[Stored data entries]
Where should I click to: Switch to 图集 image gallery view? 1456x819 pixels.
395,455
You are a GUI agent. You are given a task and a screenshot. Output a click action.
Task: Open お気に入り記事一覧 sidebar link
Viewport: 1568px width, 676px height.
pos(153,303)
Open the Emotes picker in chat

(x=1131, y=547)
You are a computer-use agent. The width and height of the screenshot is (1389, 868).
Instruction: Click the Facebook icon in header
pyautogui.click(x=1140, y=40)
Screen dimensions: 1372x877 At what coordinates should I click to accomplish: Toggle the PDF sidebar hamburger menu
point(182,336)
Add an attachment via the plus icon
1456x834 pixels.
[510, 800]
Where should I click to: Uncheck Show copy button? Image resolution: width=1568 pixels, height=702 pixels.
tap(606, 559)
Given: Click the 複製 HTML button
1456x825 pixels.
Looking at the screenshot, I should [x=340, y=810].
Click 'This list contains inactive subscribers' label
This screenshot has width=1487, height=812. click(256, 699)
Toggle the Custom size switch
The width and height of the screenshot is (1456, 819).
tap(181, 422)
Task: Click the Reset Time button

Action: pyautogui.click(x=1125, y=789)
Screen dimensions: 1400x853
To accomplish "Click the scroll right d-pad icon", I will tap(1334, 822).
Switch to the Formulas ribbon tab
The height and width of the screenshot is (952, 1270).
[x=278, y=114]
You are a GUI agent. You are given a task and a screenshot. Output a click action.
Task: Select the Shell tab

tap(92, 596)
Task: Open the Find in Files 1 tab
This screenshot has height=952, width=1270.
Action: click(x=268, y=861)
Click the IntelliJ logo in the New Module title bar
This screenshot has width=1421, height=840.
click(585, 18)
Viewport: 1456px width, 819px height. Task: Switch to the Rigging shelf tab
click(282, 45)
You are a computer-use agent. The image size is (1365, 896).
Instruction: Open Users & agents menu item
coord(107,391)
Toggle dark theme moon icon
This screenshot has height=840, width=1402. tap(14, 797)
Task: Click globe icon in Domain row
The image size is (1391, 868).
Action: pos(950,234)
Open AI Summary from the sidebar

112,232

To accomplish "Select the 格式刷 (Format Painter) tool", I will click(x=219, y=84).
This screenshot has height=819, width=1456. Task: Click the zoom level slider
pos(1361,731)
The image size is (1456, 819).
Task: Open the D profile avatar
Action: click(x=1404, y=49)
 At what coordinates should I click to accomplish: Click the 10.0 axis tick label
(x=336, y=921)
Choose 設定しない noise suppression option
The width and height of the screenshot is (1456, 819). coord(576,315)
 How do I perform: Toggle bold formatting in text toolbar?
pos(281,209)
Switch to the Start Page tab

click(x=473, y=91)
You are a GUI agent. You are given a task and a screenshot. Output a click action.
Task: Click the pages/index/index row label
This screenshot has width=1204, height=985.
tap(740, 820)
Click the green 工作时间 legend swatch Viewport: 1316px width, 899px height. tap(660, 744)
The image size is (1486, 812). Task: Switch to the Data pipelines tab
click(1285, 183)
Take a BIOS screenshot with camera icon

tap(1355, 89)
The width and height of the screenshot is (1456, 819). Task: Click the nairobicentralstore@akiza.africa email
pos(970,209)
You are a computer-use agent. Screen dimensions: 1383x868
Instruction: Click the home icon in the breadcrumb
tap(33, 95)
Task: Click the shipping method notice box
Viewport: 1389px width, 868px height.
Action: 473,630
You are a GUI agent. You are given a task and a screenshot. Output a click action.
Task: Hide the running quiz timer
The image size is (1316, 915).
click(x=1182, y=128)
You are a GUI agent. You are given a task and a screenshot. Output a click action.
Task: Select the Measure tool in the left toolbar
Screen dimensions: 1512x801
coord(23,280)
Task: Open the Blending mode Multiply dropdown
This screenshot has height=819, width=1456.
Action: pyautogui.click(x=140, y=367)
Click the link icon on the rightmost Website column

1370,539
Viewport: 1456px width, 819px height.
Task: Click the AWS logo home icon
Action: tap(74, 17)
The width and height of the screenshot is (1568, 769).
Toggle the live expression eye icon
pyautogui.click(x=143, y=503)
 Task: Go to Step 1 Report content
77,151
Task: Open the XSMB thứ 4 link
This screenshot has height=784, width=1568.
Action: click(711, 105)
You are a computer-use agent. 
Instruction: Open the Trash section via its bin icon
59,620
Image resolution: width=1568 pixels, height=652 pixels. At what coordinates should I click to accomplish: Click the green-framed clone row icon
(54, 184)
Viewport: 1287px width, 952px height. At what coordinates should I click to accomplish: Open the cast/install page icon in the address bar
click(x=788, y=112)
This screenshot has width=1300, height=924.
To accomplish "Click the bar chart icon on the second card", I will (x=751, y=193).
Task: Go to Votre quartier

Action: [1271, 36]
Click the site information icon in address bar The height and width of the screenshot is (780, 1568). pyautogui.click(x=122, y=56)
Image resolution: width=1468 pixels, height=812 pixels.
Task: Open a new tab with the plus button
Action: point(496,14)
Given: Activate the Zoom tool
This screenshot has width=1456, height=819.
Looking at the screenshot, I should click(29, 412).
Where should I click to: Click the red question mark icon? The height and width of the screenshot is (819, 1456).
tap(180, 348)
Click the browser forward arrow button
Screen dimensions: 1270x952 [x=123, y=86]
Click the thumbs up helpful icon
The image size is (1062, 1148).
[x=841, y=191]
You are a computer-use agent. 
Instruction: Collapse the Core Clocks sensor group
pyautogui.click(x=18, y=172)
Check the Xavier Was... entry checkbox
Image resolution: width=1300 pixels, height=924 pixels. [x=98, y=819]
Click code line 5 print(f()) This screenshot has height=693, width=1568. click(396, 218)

Exercise aim: Write every line of the entries again, word for word.

Solved problem:
Where should I click to: Switch to 图集 image gallery view? 1456x819 pixels.
395,455
You are a GUI agent. You are given a task and a screenshot. Output a click action.
Task: Open お気に入り記事一覧 sidebar link
Viewport: 1568px width, 676px height.
pos(153,303)
Open the Emotes picker in chat

(x=1131, y=547)
You are a computer-use agent. The width and height of the screenshot is (1389, 868).
Instruction: Click the Facebook icon in header
pyautogui.click(x=1140, y=40)
Screen dimensions: 1372x877 At what coordinates should I click to accomplish: Toggle the PDF sidebar hamburger menu
point(182,336)
Add an attachment via the plus icon
1456x834 pixels.
[510, 800]
Where should I click to: Uncheck Show copy button? Image resolution: width=1568 pixels, height=702 pixels.
tap(606, 559)
Given: Click the 複製 HTML button
1456x825 pixels.
Looking at the screenshot, I should [x=340, y=810].
Click 'This list contains inactive subscribers' label
This screenshot has width=1487, height=812. click(256, 699)
Toggle the Custom size switch
The width and height of the screenshot is (1456, 819).
tap(181, 422)
Task: Click the Reset Time button

Action: pyautogui.click(x=1125, y=789)
Screen dimensions: 1400x853
To accomplish "Click the scroll right d-pad icon", I will tap(1334, 822).
Switch to the Formulas ribbon tab
The height and width of the screenshot is (952, 1270).
[x=278, y=114]
You are a GUI agent. You are given a task and a screenshot. Output a click action.
Task: Select the Shell tab

tap(92, 596)
Task: Open the Find in Files 1 tab
This screenshot has height=952, width=1270.
Action: click(x=268, y=861)
Click the IntelliJ logo in the New Module title bar
This screenshot has width=1421, height=840.
click(585, 18)
Viewport: 1456px width, 819px height. Task: Switch to the Rigging shelf tab
click(282, 45)
You are a computer-use agent. The image size is (1365, 896).
Instruction: Open Users & agents menu item
coord(107,391)
Toggle dark theme moon icon
This screenshot has height=840, width=1402. tap(14, 797)
Task: Click globe icon in Domain row
The image size is (1391, 868).
Action: pos(950,234)
Open AI Summary from the sidebar

112,232

To accomplish "Select the 格式刷 (Format Painter) tool", I will click(x=219, y=84).
This screenshot has height=819, width=1456. Task: Click the zoom level slider
pos(1361,731)
The image size is (1456, 819).
Task: Open the D profile avatar
Action: click(x=1404, y=49)
 At what coordinates should I click to accomplish: Click the 10.0 axis tick label
(x=336, y=921)
Choose 設定しない noise suppression option
The width and height of the screenshot is (1456, 819). coord(576,315)
 How do I perform: Toggle bold formatting in text toolbar?
pos(281,209)
Switch to the Start Page tab

click(x=473, y=91)
You are a GUI agent. You are given a task and a screenshot. Output a click action.
Task: Click the pages/index/index row label
This screenshot has width=1204, height=985.
tap(740, 820)
Click the green 工作时间 legend swatch Viewport: 1316px width, 899px height. tap(660, 744)
The image size is (1486, 812). Task: Switch to the Data pipelines tab
click(1285, 183)
Take a BIOS screenshot with camera icon

tap(1355, 89)
The width and height of the screenshot is (1456, 819). Task: Click the nairobicentralstore@akiza.africa email
pos(970,209)
You are a computer-use agent. Screen dimensions: 1383x868
Instruction: Click the home icon in the breadcrumb
tap(33, 95)
Task: Click the shipping method notice box
Viewport: 1389px width, 868px height.
Action: 473,630
You are a GUI agent. You are given a task and a screenshot. Output a click action.
Task: Hide the running quiz timer
The image size is (1316, 915).
click(x=1182, y=128)
You are a GUI agent. You are given a task and a screenshot. Output a click action.
Task: Select the Measure tool in the left toolbar
Screen dimensions: 1512x801
coord(23,280)
Task: Open the Blending mode Multiply dropdown
This screenshot has height=819, width=1456.
Action: pyautogui.click(x=140, y=367)
Click the link icon on the rightmost Website column

1370,539
Viewport: 1456px width, 819px height.
Task: Click the AWS logo home icon
Action: tap(74, 17)
The width and height of the screenshot is (1568, 769).
Toggle the live expression eye icon
pyautogui.click(x=143, y=503)
 Task: Go to Step 1 Report content
77,151
Task: Open the XSMB thứ 4 link
This screenshot has height=784, width=1568.
Action: click(711, 105)
You are a computer-use agent. 
Instruction: Open the Trash section via its bin icon
59,620
Image resolution: width=1568 pixels, height=652 pixels. At what coordinates should I click to accomplish: Click the green-framed clone row icon
(54, 184)
Viewport: 1287px width, 952px height. At what coordinates should I click to accomplish: Open the cast/install page icon in the address bar
click(x=788, y=112)
This screenshot has width=1300, height=924.
To accomplish "Click the bar chart icon on the second card", I will (x=751, y=193).
Task: Go to Votre quartier

Action: [1271, 36]
Click the site information icon in address bar The height and width of the screenshot is (780, 1568). pyautogui.click(x=122, y=56)
Image resolution: width=1468 pixels, height=812 pixels.
Task: Open a new tab with the plus button
Action: point(496,14)
Given: Activate the Zoom tool
This screenshot has width=1456, height=819.
Looking at the screenshot, I should click(29, 412).
Where should I click to: Click the red question mark icon? The height and width of the screenshot is (819, 1456).
tap(180, 348)
Click the browser forward arrow button
Screen dimensions: 1270x952 [x=123, y=86]
Click the thumbs up helpful icon
The image size is (1062, 1148).
[x=841, y=191]
You are a computer-use agent. 
Instruction: Collapse the Core Clocks sensor group
pyautogui.click(x=18, y=172)
Check the Xavier Was... entry checkbox
Image resolution: width=1300 pixels, height=924 pixels. [x=98, y=819]
Click code line 5 print(f()) This screenshot has height=693, width=1568. click(396, 218)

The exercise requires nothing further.